LU

Driver Routines

template<Number T, DataLocation L, template<typename, typename> typename S1, template<typename, typename> typename S2>
internal::LUSolverDriver<T, L, Matrix<T, L, S2>> lusolve(const Matrix<T, L, S1> &A, const Matrix<T, L, S2> &B)

Solves the linear system \( \mathbf{A} \; \mathbf{X} = \mathbf{B}\) using LU factorization. ( \( \mathbf{A} = \mathbf{P} \mathbf{L} \mathbf{U}\)). This operation can be done in-place by calling X = lusolve(A, X).

Parameters:
  • A[in] coefficient matrix

  • B[in] right-hand side of the system

Returns:

An abstract object representing the solution of the linear system.

template<Number T, DataLocation L, template<typename, typename> typename S1, template<typename, typename> typename S2>
internal::LUSolverDriver<T, L, Matrix<T, L, S2>, kInPlace> lusolve(const Matrix<T, L, S1> &A, const Matrix<T, L, S2> &B, InPlace)

Solves the linear system \( \mathbf{A} \; \mathbf{X} = \mathbf{B}\) using LU factorization ( \( \mathbf{A} = \mathbf{P} \mathbf{L} \mathbf{U}\)). This operation can be done in-place by calling X = lusolve(A, X).

Warning

The matrix A will be overwritten by the factor L and U of the factorization.

Parameters:
  • A[in] coefficient matrix

  • B[in] right-hand side of the system

Returns:

An abstract object representing the solution of the linear system.

template<Number T, DataLocation L, template<typename, typename> typename S1, template<typename, typename> typename S2>
internal::LUSolverDriver<T, L, Vector<T, L, S2>> lusolve(const Matrix<T, L, S1> &A, const Vector<T, L, S2> &b)

- _RECORD SET_
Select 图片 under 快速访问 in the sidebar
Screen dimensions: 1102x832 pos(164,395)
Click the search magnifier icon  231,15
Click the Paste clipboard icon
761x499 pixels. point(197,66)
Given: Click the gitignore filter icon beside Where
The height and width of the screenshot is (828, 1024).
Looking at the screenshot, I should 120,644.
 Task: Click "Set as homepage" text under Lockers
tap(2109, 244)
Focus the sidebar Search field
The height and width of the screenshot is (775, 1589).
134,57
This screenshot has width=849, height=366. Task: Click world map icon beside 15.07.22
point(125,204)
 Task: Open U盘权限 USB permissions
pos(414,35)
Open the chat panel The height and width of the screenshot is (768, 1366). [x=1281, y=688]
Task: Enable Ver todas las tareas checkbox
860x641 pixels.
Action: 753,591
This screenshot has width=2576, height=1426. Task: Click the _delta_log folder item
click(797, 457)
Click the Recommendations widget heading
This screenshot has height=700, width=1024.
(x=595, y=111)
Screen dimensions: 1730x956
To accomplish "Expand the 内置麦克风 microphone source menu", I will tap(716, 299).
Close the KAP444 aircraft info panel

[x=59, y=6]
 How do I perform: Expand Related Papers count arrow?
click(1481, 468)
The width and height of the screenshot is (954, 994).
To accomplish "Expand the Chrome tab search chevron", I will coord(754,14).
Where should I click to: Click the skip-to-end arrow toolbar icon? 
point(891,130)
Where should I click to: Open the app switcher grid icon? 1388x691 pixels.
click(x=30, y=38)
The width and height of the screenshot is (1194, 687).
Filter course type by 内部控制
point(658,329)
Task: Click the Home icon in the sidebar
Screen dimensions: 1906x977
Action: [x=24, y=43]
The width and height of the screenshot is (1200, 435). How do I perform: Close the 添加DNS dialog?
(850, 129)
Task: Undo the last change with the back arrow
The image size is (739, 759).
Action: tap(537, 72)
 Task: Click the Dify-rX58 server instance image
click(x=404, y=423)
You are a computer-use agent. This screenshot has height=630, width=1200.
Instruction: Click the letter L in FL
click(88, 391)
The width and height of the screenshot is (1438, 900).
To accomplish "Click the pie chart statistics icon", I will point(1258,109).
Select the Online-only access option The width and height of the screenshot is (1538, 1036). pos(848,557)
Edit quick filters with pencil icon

- _REQUIRED ACTIONS_
1/ List the return types of the three lusolve declarations in the LU documentation.
2/ Render this sentence from the LU documentation in French: "This operation can be done in-place by calling X = lusolve(A, X)."
3/ Extract the portion of the LU documentation starting at "The matrix A" and ending at "Vector<T, L, S2> &b)".

- _THE SOLUTIONS_
1/
internal::LUSolverDriver<T, L, Matrix<T, L, S2>>
internal::LUSolverDriver<T, L, Matrix<T, L, S2>, kInPlace>
internal::LUSolverDriver<T, L, Vector<T, L, S2>>

2/ Cette opération peut être effectuée sur place en appelant X = lusolve(A, X).

3/
The matrix A will be overwritten by the factor L and U of the factorization.

Parameters:
  • A[in] coefficient matrix

  • B[in] right-hand side of the system

Returns:

An abstract object representing the solution of the linear system.

template<Number T, DataLocation L, template<typename, typename> typename S1, template<typename, typename> typename S2>
internal::LUSolverDriver<T, L, Vector<T, L, S2>> lusolve(const Matrix<T, L, S1> &A, const Vector<T, L, S2> &b)